Present Professional Position: Professor of Sociology, University of Massachusetts-Amherst, 1990-present.
Former Professional Positions: Assistant Professor to Professor, University of Massachusetts Amherst, Amherst, MA, 1978-1990
Education: PhD, State University of New York at Stony Brook, 1978; MA, State University of New York at Stony Brook, 1975; BA, Washington University, 1970.
Offices Held in Other Organizations: Vice President, Research Council 44, International Sociological Association, 2006-present; President, Massachusetts Society of Professors, 2003-2006; Co-convener, Labor and Childcare Conference and Initiative, 1999-2001; National Chair, Scholars, Artists, and Writers for Social Justice, 1998-1999.

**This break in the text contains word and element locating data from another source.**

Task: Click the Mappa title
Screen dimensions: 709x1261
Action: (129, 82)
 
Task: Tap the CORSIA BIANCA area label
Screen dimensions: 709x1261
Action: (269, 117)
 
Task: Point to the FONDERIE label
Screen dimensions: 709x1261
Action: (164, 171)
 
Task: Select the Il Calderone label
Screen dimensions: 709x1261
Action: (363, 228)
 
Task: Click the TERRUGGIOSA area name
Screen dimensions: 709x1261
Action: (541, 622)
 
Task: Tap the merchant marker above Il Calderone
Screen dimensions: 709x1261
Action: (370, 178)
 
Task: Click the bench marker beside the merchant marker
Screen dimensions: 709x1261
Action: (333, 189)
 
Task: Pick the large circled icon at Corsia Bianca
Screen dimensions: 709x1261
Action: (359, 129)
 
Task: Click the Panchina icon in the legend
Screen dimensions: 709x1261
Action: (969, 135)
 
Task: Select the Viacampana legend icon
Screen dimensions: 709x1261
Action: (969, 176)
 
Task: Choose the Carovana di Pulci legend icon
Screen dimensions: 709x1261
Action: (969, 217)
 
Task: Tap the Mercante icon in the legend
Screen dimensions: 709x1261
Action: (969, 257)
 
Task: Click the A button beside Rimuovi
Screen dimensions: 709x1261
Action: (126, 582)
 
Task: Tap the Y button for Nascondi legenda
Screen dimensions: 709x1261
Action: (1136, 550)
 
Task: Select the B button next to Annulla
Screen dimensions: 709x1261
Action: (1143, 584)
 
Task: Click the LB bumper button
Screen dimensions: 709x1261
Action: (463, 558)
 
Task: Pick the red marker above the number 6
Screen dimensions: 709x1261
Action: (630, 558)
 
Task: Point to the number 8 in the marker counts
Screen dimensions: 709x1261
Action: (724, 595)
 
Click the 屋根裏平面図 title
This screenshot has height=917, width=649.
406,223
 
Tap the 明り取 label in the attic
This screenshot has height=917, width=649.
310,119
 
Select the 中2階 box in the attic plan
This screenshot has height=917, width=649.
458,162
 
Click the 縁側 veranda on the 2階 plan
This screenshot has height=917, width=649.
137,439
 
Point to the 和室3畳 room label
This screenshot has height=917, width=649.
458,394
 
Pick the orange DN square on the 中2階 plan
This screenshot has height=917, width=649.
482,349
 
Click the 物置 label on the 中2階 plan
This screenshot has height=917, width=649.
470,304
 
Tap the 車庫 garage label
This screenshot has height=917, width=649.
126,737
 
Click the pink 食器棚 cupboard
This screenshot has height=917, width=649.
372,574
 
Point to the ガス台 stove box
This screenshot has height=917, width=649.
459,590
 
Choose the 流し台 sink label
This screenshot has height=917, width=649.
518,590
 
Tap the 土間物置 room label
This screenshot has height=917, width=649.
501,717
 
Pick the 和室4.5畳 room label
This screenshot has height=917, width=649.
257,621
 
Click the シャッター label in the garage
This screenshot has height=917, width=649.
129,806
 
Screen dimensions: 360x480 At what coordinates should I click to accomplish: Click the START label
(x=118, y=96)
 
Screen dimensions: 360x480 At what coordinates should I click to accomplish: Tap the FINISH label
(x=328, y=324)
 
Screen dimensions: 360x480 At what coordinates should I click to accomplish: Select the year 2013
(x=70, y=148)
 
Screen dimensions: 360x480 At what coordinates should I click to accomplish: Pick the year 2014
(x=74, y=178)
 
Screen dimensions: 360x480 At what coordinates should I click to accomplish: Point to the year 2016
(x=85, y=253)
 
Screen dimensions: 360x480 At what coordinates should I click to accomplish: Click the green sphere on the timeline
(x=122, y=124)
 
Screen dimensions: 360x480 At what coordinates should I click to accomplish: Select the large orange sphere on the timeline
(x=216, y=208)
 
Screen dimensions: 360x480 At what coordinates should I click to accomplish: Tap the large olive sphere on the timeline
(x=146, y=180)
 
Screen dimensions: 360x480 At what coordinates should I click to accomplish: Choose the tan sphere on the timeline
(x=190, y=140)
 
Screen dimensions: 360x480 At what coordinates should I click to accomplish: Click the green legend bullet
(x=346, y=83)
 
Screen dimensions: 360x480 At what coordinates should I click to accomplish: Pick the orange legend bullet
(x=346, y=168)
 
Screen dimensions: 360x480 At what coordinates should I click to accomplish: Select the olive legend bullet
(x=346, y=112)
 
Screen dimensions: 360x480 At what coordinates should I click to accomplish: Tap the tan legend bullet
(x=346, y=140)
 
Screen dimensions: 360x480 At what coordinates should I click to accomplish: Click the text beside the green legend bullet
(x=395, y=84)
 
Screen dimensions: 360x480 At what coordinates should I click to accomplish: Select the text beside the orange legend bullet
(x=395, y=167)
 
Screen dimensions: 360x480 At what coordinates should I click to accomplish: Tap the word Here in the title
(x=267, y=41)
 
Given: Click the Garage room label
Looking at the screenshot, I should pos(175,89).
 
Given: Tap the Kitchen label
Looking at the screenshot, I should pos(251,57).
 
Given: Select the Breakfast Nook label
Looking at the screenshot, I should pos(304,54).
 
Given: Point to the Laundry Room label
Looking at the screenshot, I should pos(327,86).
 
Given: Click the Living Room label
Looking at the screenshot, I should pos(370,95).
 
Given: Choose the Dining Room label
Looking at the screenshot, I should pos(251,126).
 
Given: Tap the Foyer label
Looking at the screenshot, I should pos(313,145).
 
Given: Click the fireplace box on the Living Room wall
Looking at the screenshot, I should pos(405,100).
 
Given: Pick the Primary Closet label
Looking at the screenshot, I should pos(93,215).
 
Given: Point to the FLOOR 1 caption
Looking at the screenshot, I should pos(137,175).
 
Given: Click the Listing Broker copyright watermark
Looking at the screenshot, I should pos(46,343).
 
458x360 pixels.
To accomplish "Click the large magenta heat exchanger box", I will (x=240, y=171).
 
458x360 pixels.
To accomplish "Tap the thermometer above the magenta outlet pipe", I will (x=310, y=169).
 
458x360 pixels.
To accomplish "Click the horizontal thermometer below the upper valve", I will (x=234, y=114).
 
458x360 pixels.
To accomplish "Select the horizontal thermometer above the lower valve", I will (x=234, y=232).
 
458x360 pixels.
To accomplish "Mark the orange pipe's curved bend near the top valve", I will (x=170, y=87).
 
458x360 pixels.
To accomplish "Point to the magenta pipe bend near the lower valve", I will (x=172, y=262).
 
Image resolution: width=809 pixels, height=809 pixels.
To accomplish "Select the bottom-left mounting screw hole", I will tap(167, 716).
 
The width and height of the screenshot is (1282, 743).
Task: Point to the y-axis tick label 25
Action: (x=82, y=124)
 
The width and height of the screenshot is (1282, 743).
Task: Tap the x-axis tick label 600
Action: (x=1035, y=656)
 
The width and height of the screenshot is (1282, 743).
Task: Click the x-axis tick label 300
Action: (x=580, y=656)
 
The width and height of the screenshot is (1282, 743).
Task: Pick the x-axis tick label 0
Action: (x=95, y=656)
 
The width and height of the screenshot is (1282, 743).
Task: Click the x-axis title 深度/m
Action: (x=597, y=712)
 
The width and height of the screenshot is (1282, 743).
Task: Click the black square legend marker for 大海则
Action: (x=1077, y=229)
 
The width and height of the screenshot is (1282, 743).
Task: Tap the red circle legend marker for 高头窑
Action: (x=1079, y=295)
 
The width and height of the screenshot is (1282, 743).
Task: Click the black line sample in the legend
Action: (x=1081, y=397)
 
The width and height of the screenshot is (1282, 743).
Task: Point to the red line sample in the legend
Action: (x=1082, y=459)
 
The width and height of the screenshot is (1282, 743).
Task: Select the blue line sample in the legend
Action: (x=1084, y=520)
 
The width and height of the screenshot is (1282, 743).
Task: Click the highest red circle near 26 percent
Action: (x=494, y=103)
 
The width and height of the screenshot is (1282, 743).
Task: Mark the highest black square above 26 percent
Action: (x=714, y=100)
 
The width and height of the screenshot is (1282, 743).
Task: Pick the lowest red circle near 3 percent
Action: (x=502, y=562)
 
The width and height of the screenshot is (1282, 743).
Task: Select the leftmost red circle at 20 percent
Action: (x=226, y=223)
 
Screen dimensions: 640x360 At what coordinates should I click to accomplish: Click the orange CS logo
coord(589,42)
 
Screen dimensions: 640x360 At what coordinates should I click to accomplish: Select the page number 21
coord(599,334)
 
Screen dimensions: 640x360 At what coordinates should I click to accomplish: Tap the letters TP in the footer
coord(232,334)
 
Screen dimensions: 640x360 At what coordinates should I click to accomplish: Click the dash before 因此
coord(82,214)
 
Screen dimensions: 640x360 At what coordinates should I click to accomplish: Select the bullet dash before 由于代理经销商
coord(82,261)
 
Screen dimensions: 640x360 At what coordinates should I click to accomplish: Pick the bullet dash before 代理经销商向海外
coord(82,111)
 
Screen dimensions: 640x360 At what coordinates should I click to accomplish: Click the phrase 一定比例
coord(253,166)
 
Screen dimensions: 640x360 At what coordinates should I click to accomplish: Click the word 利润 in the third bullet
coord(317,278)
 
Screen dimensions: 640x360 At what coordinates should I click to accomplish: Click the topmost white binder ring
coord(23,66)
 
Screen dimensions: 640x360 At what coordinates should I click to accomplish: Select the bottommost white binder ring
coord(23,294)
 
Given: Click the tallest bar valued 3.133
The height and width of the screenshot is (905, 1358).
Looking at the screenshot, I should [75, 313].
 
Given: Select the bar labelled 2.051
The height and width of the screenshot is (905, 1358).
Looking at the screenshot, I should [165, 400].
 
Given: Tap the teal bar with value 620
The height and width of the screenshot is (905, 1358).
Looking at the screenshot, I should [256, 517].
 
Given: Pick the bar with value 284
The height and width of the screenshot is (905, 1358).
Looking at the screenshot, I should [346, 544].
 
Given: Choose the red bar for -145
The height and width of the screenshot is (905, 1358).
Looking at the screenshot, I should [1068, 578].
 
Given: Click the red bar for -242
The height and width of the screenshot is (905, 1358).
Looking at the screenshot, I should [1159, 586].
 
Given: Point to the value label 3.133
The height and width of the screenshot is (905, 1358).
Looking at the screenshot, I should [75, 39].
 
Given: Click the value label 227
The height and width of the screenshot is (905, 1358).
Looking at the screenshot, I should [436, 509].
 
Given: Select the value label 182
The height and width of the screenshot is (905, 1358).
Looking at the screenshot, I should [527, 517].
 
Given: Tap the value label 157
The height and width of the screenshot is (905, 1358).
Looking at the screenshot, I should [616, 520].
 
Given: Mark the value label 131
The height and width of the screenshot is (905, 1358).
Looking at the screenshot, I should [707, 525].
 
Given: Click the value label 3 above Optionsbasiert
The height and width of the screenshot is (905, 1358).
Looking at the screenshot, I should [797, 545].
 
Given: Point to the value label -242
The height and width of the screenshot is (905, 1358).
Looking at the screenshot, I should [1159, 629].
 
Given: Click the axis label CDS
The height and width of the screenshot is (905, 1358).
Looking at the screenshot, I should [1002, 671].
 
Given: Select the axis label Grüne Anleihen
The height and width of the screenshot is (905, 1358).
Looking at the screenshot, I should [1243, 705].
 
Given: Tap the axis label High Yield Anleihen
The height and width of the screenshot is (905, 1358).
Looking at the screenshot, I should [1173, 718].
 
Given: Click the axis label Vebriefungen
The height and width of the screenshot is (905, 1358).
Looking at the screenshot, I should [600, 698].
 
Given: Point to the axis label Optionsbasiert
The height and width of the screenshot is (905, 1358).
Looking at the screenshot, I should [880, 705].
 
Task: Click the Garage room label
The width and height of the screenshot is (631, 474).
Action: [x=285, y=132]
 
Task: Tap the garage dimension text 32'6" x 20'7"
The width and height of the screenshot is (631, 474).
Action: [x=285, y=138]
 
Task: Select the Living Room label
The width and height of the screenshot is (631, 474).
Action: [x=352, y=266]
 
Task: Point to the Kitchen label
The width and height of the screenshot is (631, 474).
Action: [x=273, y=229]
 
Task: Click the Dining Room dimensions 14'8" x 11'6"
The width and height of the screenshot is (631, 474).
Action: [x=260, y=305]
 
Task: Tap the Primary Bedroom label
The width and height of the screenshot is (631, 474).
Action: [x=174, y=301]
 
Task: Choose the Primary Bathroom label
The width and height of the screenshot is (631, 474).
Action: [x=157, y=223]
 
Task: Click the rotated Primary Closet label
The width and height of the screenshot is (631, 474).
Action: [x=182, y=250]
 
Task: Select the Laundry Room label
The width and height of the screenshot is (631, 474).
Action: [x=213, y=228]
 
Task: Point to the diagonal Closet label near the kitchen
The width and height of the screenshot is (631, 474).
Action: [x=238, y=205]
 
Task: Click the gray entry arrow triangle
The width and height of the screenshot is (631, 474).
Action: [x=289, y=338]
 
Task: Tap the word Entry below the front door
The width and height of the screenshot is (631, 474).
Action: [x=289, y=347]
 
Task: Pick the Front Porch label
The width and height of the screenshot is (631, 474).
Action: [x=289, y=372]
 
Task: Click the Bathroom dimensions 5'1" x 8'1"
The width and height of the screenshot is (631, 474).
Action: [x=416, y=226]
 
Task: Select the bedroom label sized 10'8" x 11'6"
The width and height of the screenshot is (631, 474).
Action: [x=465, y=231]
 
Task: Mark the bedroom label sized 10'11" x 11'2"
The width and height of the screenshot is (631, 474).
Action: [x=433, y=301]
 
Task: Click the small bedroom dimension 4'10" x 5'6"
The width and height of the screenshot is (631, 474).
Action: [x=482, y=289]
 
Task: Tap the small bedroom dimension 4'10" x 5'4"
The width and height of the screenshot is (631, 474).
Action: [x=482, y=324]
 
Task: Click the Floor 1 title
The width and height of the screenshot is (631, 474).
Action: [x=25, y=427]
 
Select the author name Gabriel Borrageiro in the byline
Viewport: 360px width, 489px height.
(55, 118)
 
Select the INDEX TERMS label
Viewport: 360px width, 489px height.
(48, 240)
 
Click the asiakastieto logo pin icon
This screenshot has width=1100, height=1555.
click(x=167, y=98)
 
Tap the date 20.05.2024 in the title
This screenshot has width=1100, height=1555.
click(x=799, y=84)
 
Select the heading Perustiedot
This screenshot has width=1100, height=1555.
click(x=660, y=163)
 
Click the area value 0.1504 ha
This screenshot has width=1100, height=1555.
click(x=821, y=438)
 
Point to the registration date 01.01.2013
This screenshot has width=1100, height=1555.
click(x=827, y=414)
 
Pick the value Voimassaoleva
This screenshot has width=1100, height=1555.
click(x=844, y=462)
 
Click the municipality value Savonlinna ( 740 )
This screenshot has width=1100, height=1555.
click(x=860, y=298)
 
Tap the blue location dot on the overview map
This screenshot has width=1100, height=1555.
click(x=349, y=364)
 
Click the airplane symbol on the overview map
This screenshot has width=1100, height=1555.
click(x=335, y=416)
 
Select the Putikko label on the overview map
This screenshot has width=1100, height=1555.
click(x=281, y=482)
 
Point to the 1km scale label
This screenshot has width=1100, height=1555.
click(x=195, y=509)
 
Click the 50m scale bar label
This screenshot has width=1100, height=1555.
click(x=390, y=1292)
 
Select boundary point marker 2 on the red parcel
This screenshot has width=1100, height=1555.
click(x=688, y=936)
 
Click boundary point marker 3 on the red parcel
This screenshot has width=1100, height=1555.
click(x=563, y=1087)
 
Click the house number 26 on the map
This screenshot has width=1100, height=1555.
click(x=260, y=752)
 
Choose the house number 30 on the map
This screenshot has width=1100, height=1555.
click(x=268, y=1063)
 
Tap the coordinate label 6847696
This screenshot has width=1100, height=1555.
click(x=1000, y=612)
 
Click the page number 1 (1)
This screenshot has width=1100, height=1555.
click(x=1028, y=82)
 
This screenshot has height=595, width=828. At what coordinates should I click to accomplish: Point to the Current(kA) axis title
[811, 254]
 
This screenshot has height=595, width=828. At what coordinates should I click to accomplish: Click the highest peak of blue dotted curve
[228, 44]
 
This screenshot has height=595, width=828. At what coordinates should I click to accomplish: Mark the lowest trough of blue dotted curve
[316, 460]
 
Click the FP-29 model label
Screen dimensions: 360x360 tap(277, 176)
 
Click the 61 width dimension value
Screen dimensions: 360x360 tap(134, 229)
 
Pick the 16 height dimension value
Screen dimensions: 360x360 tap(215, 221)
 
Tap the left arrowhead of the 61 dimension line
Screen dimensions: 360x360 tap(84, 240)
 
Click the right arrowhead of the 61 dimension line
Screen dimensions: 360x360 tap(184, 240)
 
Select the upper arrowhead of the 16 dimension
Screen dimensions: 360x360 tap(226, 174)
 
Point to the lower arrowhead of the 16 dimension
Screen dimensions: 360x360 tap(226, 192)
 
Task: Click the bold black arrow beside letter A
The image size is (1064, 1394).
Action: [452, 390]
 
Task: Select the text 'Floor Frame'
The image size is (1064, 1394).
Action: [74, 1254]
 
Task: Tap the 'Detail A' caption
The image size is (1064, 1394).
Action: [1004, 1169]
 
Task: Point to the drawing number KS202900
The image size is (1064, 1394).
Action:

Positions Held in ASA: Chair, Labor and Labor Movements Section, 2004-2005; Co-editor, Rose Series in Sociology, 2000-2005; Member, Nominations Committee, 2000-2001; Editor, Contemporary Sociology, 1995-1997; Editorial Board, American Sociological Review, 1989-1992
Publications: Clawson, Dan, Robert Zussman, Joya Misra, Naomi Gerstel, Randall Stokes, Douglas Anderton, and Michael Burawoy, eds. 2007. Public Sociology: Fifteen Eminent Sociologists Debate Politics & the Profession in the Twenty-First Century. Berkeley, CA: University of California Press; Morris, Aldon and Dan Clawson. 2005. "Lessons of the Civil Rights Movement for a Workers’ Rights Movement." WorkingUSA: Journal of Labor and Society 8:685-706; Clawson, Dan. 2003. The Next Upsurge: Labor and the New Social Movements. Ithaca, NY: Cornell University Press; Clawson, Dan and Naomi Gerstel. 2002. "Caring for Our Young: Child Care in Europe and the United States." Contexts 1:28-35; Clawson, Dan, Alan Neustadtl, and James Bearden. 1986. "The Logic of Business Unity: Corporate Contributions to the 1980 Congressional Election." American Sociological Review 51:797-811.
Personal Statement: The Secretary is a trustee of the organization, elected to address behind-the-scenes issues. The Secretary is also a member of a wide range of committees and thus serves a bridging role, helping to connect members and committees to each other and to the ASA staff. I would identify three concerns, starting with our resources, including the web, which should be used in ways that facilitate member engagement with public sociology, making it possible for clusters of members to bring their work to larger audiences. Second, the ASA is, and should remain, a leader in modeling the practices we would like to see in the larger society, whether that be on gender, environmental, racial, or labor fronts. Lastly, as a professional association, we must be concerned with job markets in relation to the changing character of colleges and universities—and that is more than ever true in hard times.